_Problem to solve_
Your job with the data below is to output exactly the lines from the one holding "Tender Shedule for Surgical InstrumentsL Kha" down to the one holding "Evropska nedelja sporta u Nišu", both included, and no others.
[Opening Input data section]
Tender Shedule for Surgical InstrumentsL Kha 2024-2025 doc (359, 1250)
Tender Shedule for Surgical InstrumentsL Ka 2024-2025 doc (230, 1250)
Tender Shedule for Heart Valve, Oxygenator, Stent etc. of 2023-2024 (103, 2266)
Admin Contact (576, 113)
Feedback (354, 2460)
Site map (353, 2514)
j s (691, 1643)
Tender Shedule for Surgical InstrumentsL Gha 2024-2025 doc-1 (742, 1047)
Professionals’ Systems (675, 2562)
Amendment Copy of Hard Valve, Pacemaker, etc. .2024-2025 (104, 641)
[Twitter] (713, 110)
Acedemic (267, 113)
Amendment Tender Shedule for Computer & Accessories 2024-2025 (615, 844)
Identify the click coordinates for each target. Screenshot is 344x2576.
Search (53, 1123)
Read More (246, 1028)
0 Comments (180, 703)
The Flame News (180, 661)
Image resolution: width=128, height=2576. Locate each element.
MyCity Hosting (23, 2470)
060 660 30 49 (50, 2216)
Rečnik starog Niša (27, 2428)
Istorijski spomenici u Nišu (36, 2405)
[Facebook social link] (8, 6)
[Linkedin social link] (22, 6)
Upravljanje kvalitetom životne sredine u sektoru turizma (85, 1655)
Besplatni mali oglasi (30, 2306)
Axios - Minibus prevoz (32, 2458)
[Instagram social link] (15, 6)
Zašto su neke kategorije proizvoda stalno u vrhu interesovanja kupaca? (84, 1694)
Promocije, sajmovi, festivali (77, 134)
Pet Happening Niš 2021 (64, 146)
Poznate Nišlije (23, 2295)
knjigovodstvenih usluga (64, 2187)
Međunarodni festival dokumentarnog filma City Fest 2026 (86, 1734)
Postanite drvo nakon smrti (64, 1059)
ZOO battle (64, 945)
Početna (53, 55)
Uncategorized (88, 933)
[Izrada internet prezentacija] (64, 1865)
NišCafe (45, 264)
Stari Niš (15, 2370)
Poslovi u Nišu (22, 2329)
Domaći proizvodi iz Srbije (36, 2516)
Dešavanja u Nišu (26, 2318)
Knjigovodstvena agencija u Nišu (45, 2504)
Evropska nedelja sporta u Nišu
[Closing Input data section]
[Opening Input data section]
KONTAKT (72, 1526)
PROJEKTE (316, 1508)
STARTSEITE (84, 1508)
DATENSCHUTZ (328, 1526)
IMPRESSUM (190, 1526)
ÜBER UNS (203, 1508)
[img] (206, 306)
[Closing Input data section]
_Response to the exercise_
Tender Shedule for Surgical InstrumentsL Kha 2024-2025 doc (359, 1250)
Tender Shedule for Surgical InstrumentsL Ka 2024-2025 doc (230, 1250)
Tender Shedule for Heart Valve, Oxygenator, Stent etc. of 2023-2024 (103, 2266)
Admin Contact (576, 113)
Feedback (354, 2460)
Site map (353, 2514)
j s (691, 1643)
Tender Shedule for Surgical InstrumentsL Gha 2024-2025 doc-1 (742, 1047)
Professionals’ Systems (675, 2562)
Amendment Copy of Hard Valve, Pacemaker, etc. .2024-2025 (104, 641)
[Twitter] (713, 110)
Acedemic (267, 113)
Amendment Tender Shedule for Computer & Accessories 2024-2025 (615, 844)
Identify the click coordinates for each target. Screenshot is 344x2576.
Search (53, 1123)
Read More (246, 1028)
0 Comments (180, 703)
The Flame News (180, 661)
Image resolution: width=128, height=2576. Locate each element.
MyCity Hosting (23, 2470)
060 660 30 49 (50, 2216)
Rečnik starog Niša (27, 2428)
Istorijski spomenici u Nišu (36, 2405)
[Facebook social link] (8, 6)
[Linkedin social link] (22, 6)
Upravljanje kvalitetom životne sredine u sektoru turizma (85, 1655)
Besplatni mali oglasi (30, 2306)
Axios - Minibus prevoz (32, 2458)
[Instagram social link] (15, 6)
Zašto su neke kategorije proizvoda stalno u vrhu interesovanja kupaca? (84, 1694)
Promocije, sajmovi, festivali (77, 134)
Pet Happening Niš 2021 (64, 146)
Poznate Nišlije (23, 2295)
knjigovodstvenih usluga (64, 2187)
Međunarodni festival dokumentarnog filma City Fest 2026 (86, 1734)
Postanite drvo nakon smrti (64, 1059)
ZOO battle (64, 945)
Početna (53, 55)
Uncategorized (88, 933)
[Izrada internet prezentacija] (64, 1865)
NišCafe (45, 264)
Stari Niš (15, 2370)
Poslovi u Nišu (22, 2329)
Domaći proizvodi iz Srbije (36, 2516)
Dešavanja u Nišu (26, 2318)
Knjigovodstvena agencija u Nišu (45, 2504)
Evropska nedelja sporta u Nišu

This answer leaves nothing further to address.